§ Directions
Revise the lines below by changing "At what coordinates should I click to accomplish" to "Which point should I click to accomplish" wherever it occurs, keeping everything else the same.

(Item coordinate data)
○ ○ ○ ○
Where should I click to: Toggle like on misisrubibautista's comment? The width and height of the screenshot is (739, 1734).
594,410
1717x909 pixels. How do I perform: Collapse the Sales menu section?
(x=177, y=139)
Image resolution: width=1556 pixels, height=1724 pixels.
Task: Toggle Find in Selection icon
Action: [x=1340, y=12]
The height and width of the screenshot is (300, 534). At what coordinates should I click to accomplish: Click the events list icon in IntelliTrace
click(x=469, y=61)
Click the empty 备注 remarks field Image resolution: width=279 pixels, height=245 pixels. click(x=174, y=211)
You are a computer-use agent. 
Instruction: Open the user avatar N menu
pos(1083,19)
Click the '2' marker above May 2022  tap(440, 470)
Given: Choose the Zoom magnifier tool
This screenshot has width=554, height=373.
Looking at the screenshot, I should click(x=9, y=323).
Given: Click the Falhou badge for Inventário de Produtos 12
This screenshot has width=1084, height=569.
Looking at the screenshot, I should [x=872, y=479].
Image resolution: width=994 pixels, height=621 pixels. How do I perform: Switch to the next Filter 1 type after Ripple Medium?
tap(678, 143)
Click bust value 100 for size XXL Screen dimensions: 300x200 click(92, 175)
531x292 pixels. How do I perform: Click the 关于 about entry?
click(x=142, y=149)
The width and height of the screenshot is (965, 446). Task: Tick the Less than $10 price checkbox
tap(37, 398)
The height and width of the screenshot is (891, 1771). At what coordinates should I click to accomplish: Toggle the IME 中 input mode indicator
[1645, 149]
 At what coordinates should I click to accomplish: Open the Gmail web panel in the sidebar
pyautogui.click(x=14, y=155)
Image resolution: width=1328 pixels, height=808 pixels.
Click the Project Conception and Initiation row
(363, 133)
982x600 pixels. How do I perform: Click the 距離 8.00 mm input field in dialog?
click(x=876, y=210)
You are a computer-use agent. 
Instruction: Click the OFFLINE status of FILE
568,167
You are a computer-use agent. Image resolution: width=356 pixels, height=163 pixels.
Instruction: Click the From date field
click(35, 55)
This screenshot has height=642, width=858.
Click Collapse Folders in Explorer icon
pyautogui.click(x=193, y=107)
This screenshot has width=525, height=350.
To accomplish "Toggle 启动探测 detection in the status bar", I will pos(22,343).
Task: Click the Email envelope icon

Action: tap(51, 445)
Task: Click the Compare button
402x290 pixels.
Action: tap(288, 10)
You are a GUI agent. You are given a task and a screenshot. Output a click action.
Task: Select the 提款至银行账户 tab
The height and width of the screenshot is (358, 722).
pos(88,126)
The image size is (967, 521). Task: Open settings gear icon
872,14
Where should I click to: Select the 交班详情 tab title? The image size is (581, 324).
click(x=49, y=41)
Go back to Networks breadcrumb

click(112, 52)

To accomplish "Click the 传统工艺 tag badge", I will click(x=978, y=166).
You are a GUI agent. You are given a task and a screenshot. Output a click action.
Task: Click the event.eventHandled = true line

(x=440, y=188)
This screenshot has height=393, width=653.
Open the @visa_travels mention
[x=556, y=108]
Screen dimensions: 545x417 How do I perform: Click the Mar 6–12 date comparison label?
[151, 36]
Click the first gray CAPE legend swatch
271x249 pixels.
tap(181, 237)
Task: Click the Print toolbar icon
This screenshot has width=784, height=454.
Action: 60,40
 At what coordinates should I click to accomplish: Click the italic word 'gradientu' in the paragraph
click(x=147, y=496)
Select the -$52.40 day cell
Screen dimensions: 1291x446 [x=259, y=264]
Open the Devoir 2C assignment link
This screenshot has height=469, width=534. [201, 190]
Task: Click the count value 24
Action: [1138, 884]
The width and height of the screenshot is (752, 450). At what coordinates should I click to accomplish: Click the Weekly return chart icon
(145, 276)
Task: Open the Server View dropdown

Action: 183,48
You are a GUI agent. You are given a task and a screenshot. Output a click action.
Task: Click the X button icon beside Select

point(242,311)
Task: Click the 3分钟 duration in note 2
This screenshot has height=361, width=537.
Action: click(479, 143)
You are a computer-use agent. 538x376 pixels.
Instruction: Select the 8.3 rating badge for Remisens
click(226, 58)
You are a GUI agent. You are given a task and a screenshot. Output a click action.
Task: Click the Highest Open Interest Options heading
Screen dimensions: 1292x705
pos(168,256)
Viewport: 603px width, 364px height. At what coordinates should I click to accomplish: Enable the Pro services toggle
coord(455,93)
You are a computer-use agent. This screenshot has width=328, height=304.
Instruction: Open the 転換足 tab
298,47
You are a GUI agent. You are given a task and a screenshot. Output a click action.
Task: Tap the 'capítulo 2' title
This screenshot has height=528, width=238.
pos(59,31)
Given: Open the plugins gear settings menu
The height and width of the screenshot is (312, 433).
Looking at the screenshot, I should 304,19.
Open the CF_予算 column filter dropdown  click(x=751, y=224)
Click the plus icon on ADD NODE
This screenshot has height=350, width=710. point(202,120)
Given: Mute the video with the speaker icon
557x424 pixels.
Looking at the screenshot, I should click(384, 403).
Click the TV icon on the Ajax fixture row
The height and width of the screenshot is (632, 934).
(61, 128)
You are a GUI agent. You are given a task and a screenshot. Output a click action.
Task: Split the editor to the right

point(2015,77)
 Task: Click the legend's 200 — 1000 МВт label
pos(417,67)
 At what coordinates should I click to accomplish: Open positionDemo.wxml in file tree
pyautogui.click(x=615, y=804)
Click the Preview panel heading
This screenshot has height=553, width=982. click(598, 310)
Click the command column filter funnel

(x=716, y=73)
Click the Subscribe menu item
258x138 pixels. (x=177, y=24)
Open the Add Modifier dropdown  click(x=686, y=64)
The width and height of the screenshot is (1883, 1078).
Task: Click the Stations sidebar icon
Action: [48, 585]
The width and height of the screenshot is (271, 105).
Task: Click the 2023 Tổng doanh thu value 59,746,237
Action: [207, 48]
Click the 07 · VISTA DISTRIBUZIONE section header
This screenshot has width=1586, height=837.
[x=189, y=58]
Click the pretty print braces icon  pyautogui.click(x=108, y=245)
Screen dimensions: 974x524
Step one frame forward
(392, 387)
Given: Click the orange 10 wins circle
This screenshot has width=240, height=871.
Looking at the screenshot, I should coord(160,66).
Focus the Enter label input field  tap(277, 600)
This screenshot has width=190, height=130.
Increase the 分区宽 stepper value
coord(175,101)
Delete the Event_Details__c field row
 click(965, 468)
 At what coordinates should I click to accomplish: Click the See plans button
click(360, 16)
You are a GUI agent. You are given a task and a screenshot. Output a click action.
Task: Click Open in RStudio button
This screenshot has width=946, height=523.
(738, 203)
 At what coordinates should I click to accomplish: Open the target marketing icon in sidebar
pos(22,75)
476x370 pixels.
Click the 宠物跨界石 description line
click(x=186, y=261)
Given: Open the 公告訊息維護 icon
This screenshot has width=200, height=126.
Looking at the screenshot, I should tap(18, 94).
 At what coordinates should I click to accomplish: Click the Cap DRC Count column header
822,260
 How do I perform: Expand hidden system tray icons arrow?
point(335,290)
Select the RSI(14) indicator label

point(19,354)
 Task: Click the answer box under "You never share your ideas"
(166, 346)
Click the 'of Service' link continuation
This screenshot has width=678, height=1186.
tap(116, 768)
○ ○ ○ ○
§ Task response
Where should I click to: Toggle like on misisrubibautista's comment? The width and height of the screenshot is (739, 1734).
594,410
1717x909 pixels. How do I perform: Collapse the Sales menu section?
(x=177, y=139)
Image resolution: width=1556 pixels, height=1724 pixels.
Task: Toggle Find in Selection icon
Action: [x=1340, y=12]
The height and width of the screenshot is (300, 534). Which point should I click to accomplish: Click the events list icon in IntelliTrace
click(x=469, y=61)
Click the empty 备注 remarks field Image resolution: width=279 pixels, height=245 pixels. click(x=174, y=211)
You are a computer-use agent. 
Instruction: Open the user avatar N menu
pos(1083,19)
Click the '2' marker above May 2022  tap(440, 470)
Given: Choose the Zoom magnifier tool
This screenshot has width=554, height=373.
Looking at the screenshot, I should click(x=9, y=323).
Given: Click the Falhou badge for Inventário de Produtos 12
This screenshot has width=1084, height=569.
Looking at the screenshot, I should [x=872, y=479].
Image resolution: width=994 pixels, height=621 pixels. How do I perform: Switch to the next Filter 1 type after Ripple Medium?
tap(678, 143)
Click bust value 100 for size XXL Screen dimensions: 300x200 click(92, 175)
531x292 pixels. How do I perform: Click the 关于 about entry?
click(x=142, y=149)
The width and height of the screenshot is (965, 446). Task: Tick the Less than $10 price checkbox
tap(37, 398)
The height and width of the screenshot is (891, 1771). Which point should I click to accomplish: Toggle the IME 中 input mode indicator
[1645, 149]
 Which point should I click to accomplish: Open the Gmail web panel in the sidebar
pyautogui.click(x=14, y=155)
Image resolution: width=1328 pixels, height=808 pixels.
Click the Project Conception and Initiation row
(363, 133)
982x600 pixels. How do I perform: Click the 距離 8.00 mm input field in dialog?
click(x=876, y=210)
You are a computer-use agent. 
Instruction: Click the OFFLINE status of FILE
568,167
You are a computer-use agent. Image resolution: width=356 pixels, height=163 pixels.
Instruction: Click the From date field
click(35, 55)
This screenshot has height=642, width=858.
Click Collapse Folders in Explorer icon
pyautogui.click(x=193, y=107)
This screenshot has width=525, height=350.
To accomplish "Toggle 启动探测 detection in the status bar", I will pos(22,343).
Task: Click the Email envelope icon

Action: tap(51, 445)
Task: Click the Compare button
402x290 pixels.
Action: tap(288, 10)
You are a GUI agent. You are given a task and a screenshot. Output a click action.
Task: Select the 提款至银行账户 tab
The height and width of the screenshot is (358, 722).
pos(88,126)
The image size is (967, 521). Task: Open settings gear icon
872,14
Where should I click to: Select the 交班详情 tab title? The image size is (581, 324).
click(x=49, y=41)
Go back to Networks breadcrumb

click(112, 52)

To accomplish "Click the 传统工艺 tag badge", I will click(x=978, y=166).
You are a GUI agent. You are given a task and a screenshot. Output a click action.
Task: Click the event.eventHandled = true line

(x=440, y=188)
This screenshot has height=393, width=653.
Open the @visa_travels mention
[x=556, y=108]
Screen dimensions: 545x417 How do I perform: Click the Mar 6–12 date comparison label?
[151, 36]
Click the first gray CAPE legend swatch
271x249 pixels.
tap(181, 237)
Task: Click the Print toolbar icon
This screenshot has width=784, height=454.
Action: 60,40
 Which point should I click to accomplish: Click the italic word 'gradientu' in the paragraph
click(x=147, y=496)
Select the -$52.40 day cell
Screen dimensions: 1291x446 [x=259, y=264]
Open the Devoir 2C assignment link
This screenshot has height=469, width=534. [201, 190]
Task: Click the count value 24
Action: [1138, 884]
The width and height of the screenshot is (752, 450). Which point should I click to accomplish: Click the Weekly return chart icon
(145, 276)
Task: Open the Server View dropdown

Action: 183,48
You are a GUI agent. You are given a task and a screenshot. Output a click action.
Task: Click the X button icon beside Select

point(242,311)
Task: Click the 3分钟 duration in note 2
This screenshot has height=361, width=537.
Action: click(479, 143)
You are a computer-use agent. 538x376 pixels.
Instruction: Select the 8.3 rating badge for Remisens
click(226, 58)
You are a GUI agent. You are given a task and a screenshot. Output a click action.
Task: Click the Highest Open Interest Options heading
Screen dimensions: 1292x705
pos(168,256)
Viewport: 603px width, 364px height. Which point should I click to accomplish: Enable the Pro services toggle
coord(455,93)
You are a computer-use agent. This screenshot has width=328, height=304.
Instruction: Open the 転換足 tab
298,47
You are a GUI agent. You are given a task and a screenshot. Output a click action.
Task: Tap the 'capítulo 2' title
This screenshot has height=528, width=238.
pos(59,31)
Given: Open the plugins gear settings menu
The height and width of the screenshot is (312, 433).
Looking at the screenshot, I should 304,19.
Open the CF_予算 column filter dropdown  click(x=751, y=224)
Click the plus icon on ADD NODE
This screenshot has height=350, width=710. point(202,120)
Given: Mute the video with the speaker icon
557x424 pixels.
Looking at the screenshot, I should click(384, 403).
Click the TV icon on the Ajax fixture row
The height and width of the screenshot is (632, 934).
(61, 128)
You are a GUI agent. You are given a task and a screenshot. Output a click action.
Task: Split the editor to the right

point(2015,77)
 Task: Click the legend's 200 — 1000 МВт label
pos(417,67)
 Which point should I click to accomplish: Open positionDemo.wxml in file tree
pyautogui.click(x=615, y=804)
Click the Preview panel heading
This screenshot has height=553, width=982. click(598, 310)
Click the command column filter funnel

(x=716, y=73)
Click the Subscribe menu item
258x138 pixels. (x=177, y=24)
Open the Add Modifier dropdown  click(x=686, y=64)
The width and height of the screenshot is (1883, 1078).
Task: Click the Stations sidebar icon
Action: [48, 585]
The width and height of the screenshot is (271, 105).
Task: Click the 2023 Tổng doanh thu value 59,746,237
Action: [207, 48]
Click the 07 · VISTA DISTRIBUZIONE section header
This screenshot has width=1586, height=837.
[x=189, y=58]
Click the pretty print braces icon  pyautogui.click(x=108, y=245)
Screen dimensions: 974x524
Step one frame forward
(392, 387)
Given: Click the orange 10 wins circle
This screenshot has width=240, height=871.
Looking at the screenshot, I should coord(160,66).
Focus the Enter label input field  tap(277, 600)
This screenshot has width=190, height=130.
Increase the 分区宽 stepper value
coord(175,101)
Delete the Event_Details__c field row
 click(965, 468)
 Which point should I click to accomplish: Click the See plans button
click(360, 16)
You are a GUI agent. You are given a task and a screenshot. Output a click action.
Task: Click Open in RStudio button
This screenshot has width=946, height=523.
(738, 203)
 Which point should I click to accomplish: Open the target marketing icon in sidebar
pos(22,75)
476x370 pixels.
Click the 宠物跨界石 description line
click(x=186, y=261)
Given: Open the 公告訊息維護 icon
This screenshot has width=200, height=126.
Looking at the screenshot, I should tap(18, 94).
 Which point should I click to accomplish: Click the Cap DRC Count column header
822,260
 How do I perform: Expand hidden system tray icons arrow?
point(335,290)
Select the RSI(14) indicator label

point(19,354)
 Task: Click the answer box under "You never share your ideas"
(166, 346)
Click the 'of Service' link continuation
This screenshot has width=678, height=1186.
tap(116, 768)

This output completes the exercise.